Journalism with heart and impact

 
 

For me, journalism is about the relationship between power and storytelling. Whose stories will be heard? Whose will be believed? Who gets to tell the stories? How can journalism be a tool to shine light on the unheard stories of the least powerful, and to hold the most powerful accountable?

I graduated from Carleton College in 2008, just in time for the economy to crash. I spent five years in communications work for racial and economic justice organizations in the Twin Cities, telling stories about homeowners’ experiences with wrongful foreclosure at the peak of the economic crisis and communities of color fighting against Minnesota’s systemic racial disparities. I wrote and self-published an allegorical rhyming picture book called Fannie and Freddie to make the story of the foreclosure crisis accessible.

In 2014, I took a photo of a co-worker (a black man) posing with the mayor of Minneapolis (a white woman) during a get-out-the-vote drive. They were pointing at each other, as people sometimes do in photos. A local TV station, acting on a tip from the police union, declared this photo to be evidence that the mayor of Minneapolis was flashing “gang signs” with a “convicted felon.” The Twitter backlash to this clearly racist news report, dubbed “Pointergate,” lasted for weeks and made national headlines, even gaining a spot on the Daily Show with Jon Stewart. This experience made me understand deeply how much it matters which stories are told in the media, and who gets to tell them.
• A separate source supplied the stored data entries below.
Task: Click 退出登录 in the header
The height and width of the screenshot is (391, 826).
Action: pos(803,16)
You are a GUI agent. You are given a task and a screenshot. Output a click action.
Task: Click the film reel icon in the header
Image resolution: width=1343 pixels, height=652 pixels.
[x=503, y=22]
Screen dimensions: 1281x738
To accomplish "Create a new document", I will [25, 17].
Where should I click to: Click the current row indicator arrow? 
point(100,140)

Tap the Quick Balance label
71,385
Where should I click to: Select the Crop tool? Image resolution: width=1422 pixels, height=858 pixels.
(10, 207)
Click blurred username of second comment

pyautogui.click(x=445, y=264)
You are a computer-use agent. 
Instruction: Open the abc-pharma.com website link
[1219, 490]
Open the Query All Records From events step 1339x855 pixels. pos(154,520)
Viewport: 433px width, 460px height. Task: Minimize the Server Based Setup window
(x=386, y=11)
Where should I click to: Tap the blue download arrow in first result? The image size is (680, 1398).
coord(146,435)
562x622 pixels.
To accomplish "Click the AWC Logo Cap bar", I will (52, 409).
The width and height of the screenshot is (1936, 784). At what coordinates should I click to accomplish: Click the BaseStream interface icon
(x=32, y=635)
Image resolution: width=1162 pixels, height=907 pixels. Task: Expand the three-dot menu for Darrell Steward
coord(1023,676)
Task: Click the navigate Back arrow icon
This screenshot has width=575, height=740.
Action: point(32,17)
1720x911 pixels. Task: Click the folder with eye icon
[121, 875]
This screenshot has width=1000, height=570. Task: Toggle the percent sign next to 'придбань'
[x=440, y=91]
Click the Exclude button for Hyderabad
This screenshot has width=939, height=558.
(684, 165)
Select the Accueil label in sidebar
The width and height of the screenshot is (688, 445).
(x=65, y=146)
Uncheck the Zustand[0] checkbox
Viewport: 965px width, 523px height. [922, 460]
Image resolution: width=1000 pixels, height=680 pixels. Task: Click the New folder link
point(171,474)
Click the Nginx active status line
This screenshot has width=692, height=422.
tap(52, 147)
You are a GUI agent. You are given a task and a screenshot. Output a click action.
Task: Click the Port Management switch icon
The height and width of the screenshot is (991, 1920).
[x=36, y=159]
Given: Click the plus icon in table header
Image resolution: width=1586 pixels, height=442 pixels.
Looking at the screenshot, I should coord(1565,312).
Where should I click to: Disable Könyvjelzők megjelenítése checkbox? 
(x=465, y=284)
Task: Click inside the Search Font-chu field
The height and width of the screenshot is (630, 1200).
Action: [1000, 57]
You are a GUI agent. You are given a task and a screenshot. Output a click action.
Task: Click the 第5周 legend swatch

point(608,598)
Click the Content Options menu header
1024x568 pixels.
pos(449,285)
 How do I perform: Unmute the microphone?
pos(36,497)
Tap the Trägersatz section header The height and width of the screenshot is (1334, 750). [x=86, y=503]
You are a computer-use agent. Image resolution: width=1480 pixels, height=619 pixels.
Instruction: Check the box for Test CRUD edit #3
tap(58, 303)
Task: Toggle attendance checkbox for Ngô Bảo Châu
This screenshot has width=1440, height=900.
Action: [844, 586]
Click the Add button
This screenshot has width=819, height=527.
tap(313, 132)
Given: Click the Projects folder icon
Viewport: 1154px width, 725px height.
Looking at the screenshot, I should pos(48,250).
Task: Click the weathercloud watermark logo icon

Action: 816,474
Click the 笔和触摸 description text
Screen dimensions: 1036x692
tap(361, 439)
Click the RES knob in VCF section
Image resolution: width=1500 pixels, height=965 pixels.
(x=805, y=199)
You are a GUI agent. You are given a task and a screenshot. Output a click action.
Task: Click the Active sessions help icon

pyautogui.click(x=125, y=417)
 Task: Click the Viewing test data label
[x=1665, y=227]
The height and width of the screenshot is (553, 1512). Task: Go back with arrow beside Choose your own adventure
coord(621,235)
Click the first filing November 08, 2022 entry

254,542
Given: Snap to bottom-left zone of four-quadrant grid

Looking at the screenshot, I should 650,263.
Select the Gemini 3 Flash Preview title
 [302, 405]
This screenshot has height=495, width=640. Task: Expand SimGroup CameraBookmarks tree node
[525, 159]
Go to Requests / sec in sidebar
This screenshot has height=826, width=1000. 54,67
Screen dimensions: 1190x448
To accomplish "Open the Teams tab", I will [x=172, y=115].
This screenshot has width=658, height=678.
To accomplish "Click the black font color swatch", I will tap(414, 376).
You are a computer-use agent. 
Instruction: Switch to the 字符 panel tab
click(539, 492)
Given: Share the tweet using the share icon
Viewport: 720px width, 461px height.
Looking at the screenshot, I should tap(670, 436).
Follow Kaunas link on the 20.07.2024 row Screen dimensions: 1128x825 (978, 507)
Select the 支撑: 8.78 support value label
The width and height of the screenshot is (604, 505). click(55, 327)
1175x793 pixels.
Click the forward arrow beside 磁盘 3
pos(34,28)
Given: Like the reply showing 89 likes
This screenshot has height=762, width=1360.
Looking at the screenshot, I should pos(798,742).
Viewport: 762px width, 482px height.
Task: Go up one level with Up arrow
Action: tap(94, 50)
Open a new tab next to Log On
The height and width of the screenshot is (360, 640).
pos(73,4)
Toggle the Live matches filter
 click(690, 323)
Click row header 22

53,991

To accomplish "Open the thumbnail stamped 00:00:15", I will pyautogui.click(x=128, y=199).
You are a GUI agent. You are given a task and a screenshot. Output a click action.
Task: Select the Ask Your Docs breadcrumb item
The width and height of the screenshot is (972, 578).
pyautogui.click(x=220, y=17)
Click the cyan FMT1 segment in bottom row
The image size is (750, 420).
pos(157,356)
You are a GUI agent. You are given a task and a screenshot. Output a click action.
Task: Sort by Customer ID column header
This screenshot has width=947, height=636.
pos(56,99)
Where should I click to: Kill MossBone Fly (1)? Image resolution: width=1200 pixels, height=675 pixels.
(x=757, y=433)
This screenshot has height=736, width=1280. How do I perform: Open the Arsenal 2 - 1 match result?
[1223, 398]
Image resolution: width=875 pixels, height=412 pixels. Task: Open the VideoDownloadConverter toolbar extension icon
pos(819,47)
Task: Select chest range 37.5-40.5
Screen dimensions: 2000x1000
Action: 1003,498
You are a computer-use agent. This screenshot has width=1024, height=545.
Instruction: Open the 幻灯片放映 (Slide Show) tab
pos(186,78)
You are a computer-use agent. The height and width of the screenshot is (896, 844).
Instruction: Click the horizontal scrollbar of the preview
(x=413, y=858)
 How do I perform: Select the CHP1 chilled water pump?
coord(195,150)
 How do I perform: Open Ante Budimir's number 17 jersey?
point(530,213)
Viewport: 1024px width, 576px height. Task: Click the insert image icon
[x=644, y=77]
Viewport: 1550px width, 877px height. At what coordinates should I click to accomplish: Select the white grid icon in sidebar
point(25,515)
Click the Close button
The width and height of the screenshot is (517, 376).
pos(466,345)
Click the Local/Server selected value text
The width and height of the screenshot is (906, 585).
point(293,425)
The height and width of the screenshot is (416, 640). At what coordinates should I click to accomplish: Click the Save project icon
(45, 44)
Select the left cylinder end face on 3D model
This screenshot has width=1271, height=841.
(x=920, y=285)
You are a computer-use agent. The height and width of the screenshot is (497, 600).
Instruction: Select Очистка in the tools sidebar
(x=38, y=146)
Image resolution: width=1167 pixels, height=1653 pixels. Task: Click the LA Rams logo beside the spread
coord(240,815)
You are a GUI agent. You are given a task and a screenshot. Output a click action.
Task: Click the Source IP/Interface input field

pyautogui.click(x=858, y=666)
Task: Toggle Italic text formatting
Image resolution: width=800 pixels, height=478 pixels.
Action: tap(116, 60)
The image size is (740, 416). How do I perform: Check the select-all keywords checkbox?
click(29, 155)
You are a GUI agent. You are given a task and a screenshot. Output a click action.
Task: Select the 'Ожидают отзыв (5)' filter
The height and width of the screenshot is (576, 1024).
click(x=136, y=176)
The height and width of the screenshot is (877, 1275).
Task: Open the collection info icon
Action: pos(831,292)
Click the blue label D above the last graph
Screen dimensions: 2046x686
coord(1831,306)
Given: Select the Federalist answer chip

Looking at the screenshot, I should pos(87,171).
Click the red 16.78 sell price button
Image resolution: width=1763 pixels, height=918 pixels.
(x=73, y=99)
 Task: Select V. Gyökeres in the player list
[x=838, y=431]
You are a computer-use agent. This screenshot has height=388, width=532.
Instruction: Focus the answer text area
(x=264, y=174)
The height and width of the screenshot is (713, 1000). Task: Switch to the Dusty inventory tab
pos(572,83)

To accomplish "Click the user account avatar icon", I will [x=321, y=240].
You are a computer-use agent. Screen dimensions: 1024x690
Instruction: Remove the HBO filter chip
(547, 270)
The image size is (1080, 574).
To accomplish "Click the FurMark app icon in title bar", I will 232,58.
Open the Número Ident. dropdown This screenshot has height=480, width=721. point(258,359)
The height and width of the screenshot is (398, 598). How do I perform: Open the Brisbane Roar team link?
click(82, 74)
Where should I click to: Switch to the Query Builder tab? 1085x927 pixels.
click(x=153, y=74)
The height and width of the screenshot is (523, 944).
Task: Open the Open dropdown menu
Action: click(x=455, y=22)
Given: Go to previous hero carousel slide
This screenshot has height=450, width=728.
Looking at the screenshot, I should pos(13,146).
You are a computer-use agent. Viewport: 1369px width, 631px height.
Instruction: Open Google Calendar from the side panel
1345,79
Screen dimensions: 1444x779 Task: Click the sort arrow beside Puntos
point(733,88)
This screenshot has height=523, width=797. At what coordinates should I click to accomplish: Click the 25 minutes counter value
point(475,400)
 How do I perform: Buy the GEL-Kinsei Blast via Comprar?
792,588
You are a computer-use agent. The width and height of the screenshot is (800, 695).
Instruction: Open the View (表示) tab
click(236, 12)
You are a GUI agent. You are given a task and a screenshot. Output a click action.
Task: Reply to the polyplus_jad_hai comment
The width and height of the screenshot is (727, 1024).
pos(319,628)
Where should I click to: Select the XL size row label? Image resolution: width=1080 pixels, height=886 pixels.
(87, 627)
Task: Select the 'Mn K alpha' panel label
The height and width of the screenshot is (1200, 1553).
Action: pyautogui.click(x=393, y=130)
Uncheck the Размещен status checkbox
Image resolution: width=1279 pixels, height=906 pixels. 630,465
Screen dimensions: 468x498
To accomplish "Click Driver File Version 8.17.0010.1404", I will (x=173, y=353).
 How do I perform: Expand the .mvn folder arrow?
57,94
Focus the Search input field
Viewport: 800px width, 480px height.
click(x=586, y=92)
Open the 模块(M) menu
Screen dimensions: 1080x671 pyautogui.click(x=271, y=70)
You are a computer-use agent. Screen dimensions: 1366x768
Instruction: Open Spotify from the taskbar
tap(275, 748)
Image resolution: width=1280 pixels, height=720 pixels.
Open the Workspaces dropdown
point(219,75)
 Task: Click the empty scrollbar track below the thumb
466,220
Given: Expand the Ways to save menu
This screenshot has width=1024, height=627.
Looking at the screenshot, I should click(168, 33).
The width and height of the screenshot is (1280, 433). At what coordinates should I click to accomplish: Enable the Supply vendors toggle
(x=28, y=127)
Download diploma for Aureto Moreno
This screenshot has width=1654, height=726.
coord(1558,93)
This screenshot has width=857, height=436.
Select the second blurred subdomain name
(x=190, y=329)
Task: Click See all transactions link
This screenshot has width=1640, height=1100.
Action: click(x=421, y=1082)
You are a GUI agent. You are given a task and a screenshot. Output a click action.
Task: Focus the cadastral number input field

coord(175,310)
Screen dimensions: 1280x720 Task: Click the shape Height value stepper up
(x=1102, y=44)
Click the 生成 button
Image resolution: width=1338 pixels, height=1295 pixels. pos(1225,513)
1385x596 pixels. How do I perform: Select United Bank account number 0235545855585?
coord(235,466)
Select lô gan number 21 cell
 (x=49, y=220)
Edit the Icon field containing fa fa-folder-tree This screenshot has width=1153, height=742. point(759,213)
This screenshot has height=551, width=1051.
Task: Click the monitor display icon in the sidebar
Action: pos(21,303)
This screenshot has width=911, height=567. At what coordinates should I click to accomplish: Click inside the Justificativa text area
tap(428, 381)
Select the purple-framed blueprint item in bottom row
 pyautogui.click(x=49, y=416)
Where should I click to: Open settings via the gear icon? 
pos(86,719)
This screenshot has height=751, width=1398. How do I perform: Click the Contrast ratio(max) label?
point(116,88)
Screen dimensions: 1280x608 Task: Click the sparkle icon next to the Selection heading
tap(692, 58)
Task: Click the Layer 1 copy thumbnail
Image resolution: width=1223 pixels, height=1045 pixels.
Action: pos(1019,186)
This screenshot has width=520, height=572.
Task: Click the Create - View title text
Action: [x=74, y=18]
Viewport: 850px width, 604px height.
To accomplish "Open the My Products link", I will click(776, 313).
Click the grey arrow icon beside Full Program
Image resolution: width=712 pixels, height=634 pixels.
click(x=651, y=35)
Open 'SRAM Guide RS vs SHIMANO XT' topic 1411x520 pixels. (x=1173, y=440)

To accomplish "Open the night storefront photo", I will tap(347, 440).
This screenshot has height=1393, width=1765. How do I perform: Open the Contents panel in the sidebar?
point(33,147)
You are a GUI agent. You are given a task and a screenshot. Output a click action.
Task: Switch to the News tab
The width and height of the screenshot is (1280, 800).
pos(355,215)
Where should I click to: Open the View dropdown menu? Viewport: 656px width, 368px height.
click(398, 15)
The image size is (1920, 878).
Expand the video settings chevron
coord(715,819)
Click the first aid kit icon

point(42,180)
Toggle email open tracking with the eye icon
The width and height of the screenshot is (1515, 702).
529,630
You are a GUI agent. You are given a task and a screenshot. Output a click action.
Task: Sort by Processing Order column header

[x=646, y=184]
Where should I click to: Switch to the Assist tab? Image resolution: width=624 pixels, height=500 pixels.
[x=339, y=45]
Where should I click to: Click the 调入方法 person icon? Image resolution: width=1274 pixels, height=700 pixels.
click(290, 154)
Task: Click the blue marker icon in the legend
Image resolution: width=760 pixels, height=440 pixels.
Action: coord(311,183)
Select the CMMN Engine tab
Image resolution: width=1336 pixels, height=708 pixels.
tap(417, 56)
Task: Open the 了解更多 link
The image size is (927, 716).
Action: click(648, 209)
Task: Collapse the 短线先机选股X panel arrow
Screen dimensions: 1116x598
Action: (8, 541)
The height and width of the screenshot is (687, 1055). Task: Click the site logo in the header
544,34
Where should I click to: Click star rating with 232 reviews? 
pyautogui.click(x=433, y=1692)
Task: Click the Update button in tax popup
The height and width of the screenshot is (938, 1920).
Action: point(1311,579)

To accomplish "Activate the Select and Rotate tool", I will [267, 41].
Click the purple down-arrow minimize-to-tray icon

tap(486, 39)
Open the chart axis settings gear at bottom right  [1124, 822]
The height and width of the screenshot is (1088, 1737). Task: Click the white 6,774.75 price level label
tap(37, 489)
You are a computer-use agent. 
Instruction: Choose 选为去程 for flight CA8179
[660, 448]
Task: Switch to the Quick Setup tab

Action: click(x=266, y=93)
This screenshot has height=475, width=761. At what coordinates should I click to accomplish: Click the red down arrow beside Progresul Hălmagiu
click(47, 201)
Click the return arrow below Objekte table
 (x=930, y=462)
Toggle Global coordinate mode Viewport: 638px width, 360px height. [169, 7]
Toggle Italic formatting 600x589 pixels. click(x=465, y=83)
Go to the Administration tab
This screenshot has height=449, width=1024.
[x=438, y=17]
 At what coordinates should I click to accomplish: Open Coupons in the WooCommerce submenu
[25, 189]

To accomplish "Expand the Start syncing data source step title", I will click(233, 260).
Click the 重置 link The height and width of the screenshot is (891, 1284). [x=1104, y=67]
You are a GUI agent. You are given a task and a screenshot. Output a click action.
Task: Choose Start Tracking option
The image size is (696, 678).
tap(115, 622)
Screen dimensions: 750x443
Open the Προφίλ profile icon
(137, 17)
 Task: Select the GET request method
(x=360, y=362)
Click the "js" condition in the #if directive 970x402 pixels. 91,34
After five years of communications work, I headed to Chicago to study social justice and investigative reporting at Northwestern University’s Medill School of Journalism. I wanted to report and investigate stories with the independence of a journalist and without an organization’s agenda. My journalism is deeply informed by the years I spent working closely with marginalized communities. I learned how to listen for systemic problems hidden in personal stories and how to investigate to find out more. It was these instincts that led me to investigate Illinois’ Medicaid backlog. I broke the story that more than 100,000 Medicaid applications remained unprocessed past the federal time limit in the Chicago Sun-Times. Since my story was published, government officials in Illinois have announced plans to hire 300 staffers to eliminate the backlog by June 2020.

I graduated from Medill in June 2019 with a master’s of science in journalism. I’m now home in Minneapolis working as a freelance journalist, reporting on climate change, health care and criminal justice.